> _Task_:
Lift out, unaltered, the lines of the material below between the line holding "Task: Open the" and the line holding "1132x636 pixels.", counting both.

> _Raw data_:
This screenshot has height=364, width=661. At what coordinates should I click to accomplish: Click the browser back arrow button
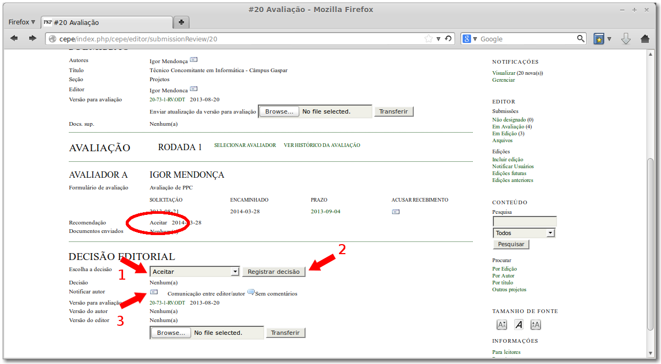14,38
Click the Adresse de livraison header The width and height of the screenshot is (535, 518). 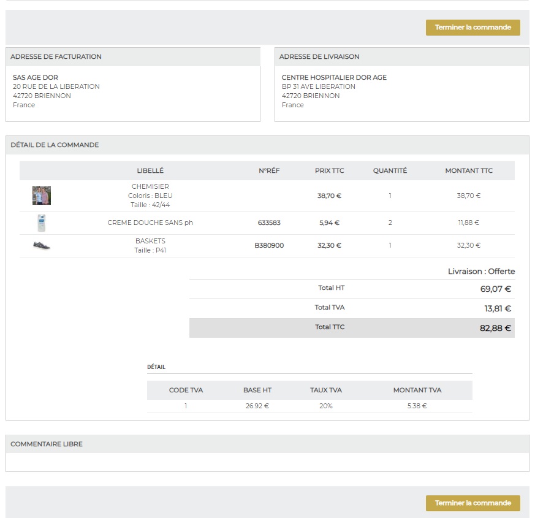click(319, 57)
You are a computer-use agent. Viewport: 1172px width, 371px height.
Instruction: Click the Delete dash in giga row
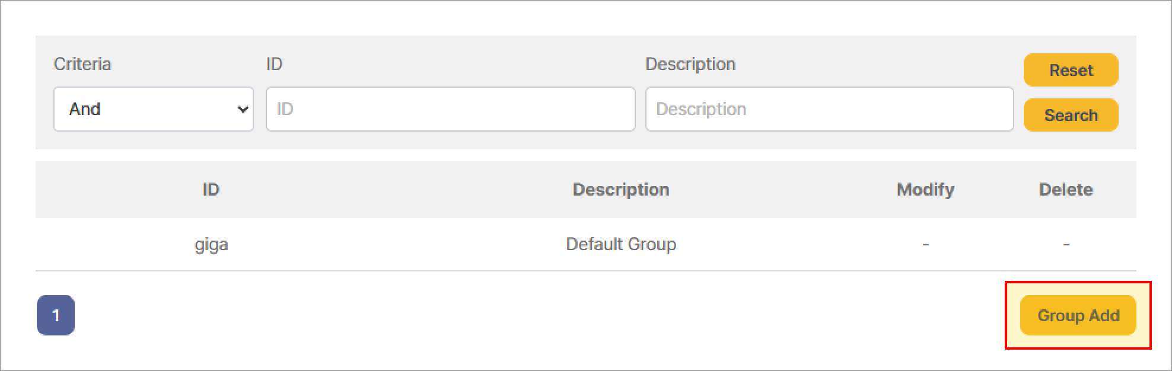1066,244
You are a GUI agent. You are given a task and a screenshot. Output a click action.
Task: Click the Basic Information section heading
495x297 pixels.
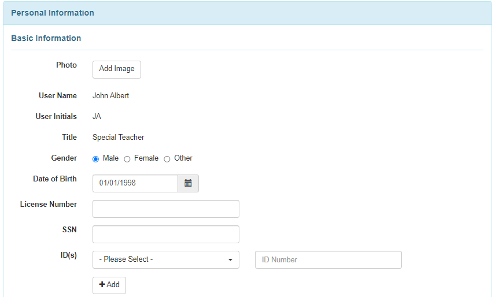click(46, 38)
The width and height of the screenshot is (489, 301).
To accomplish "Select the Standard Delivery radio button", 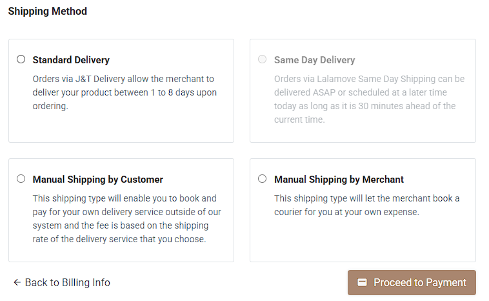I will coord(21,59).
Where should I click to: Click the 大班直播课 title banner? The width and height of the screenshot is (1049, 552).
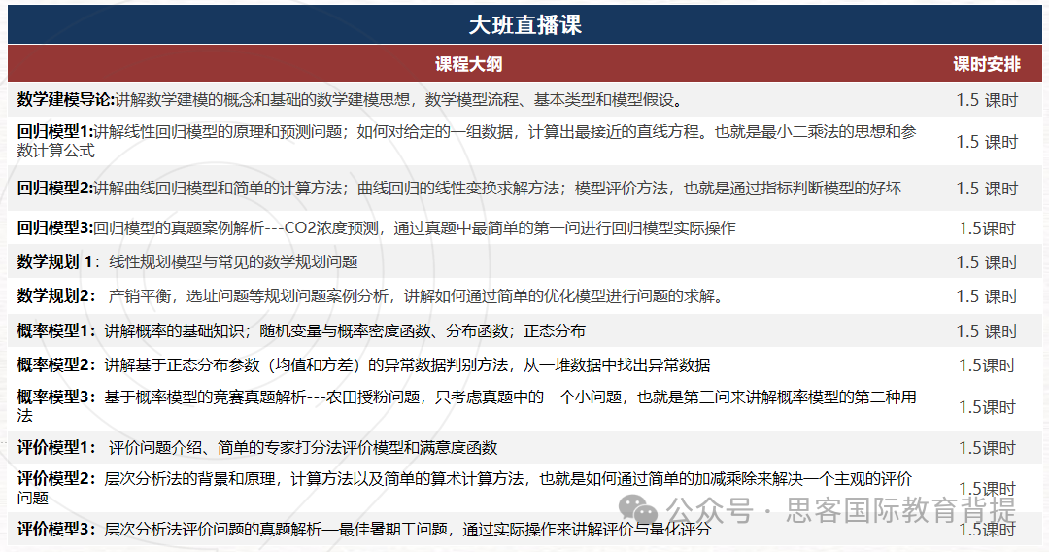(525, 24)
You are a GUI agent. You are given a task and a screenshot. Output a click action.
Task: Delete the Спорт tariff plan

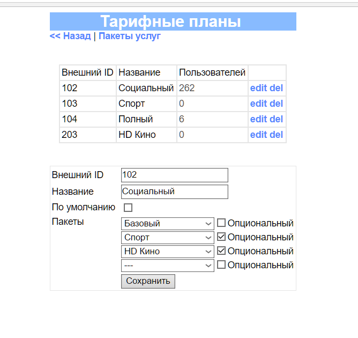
--
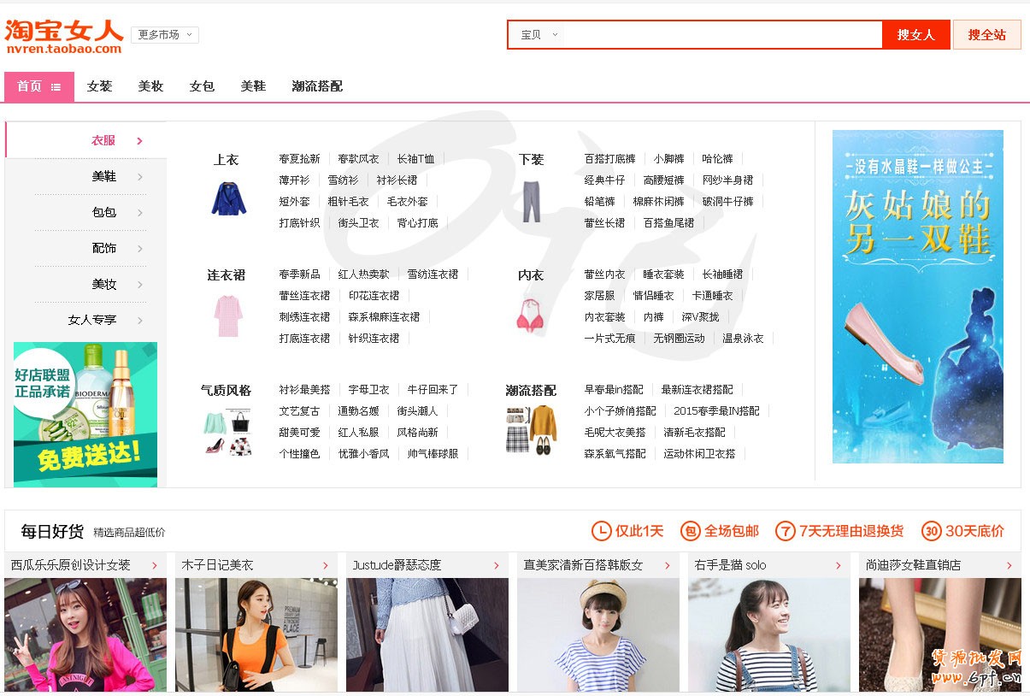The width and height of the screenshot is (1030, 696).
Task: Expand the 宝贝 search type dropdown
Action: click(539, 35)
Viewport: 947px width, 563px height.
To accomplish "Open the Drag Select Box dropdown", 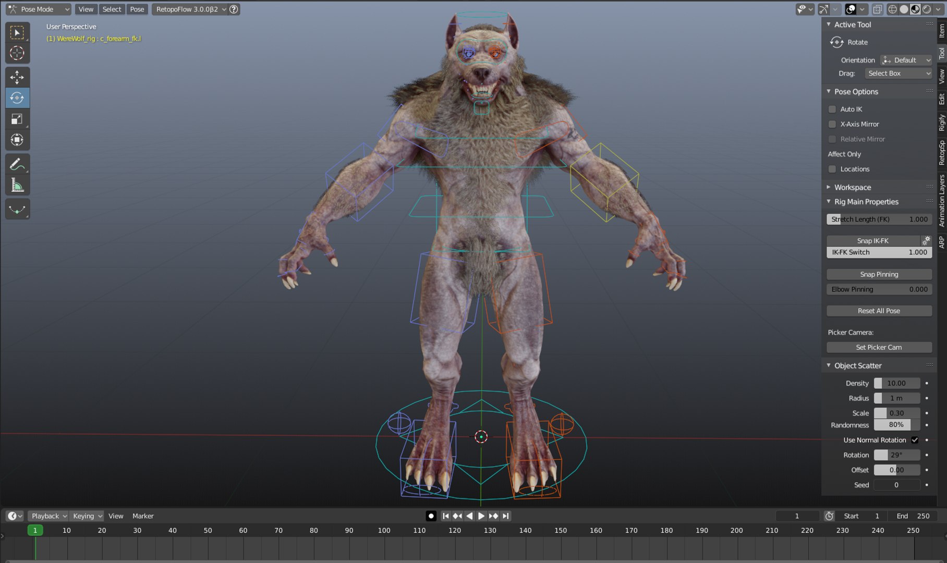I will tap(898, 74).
---
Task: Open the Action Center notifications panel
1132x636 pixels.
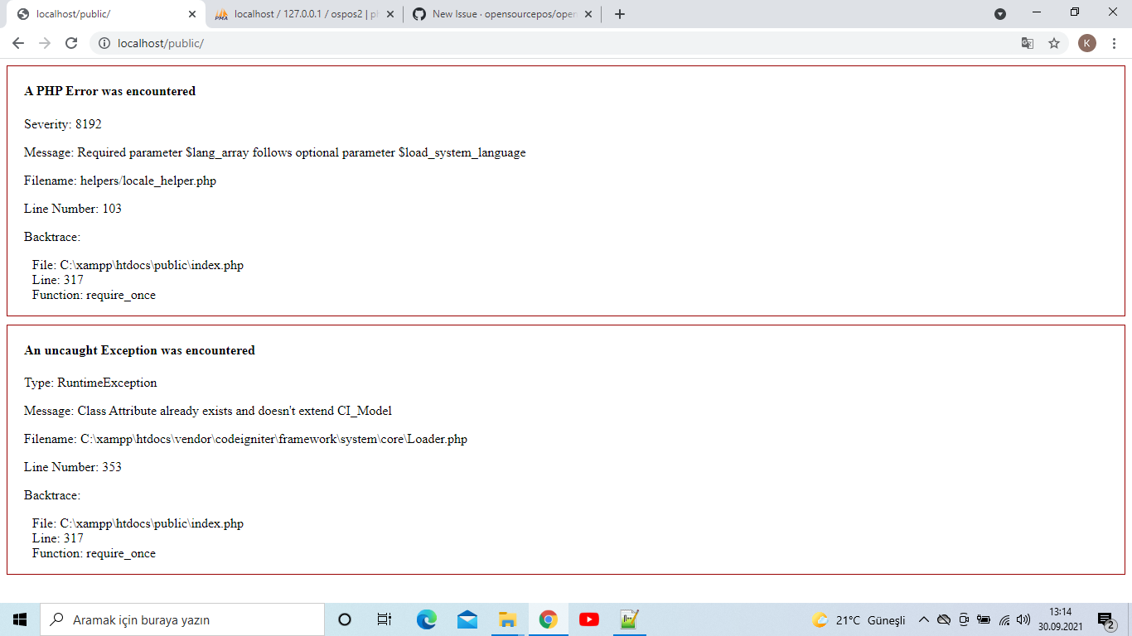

> _Result of this exercise_:
Task: Open the Action Center notifications panel
1132x636 pixels.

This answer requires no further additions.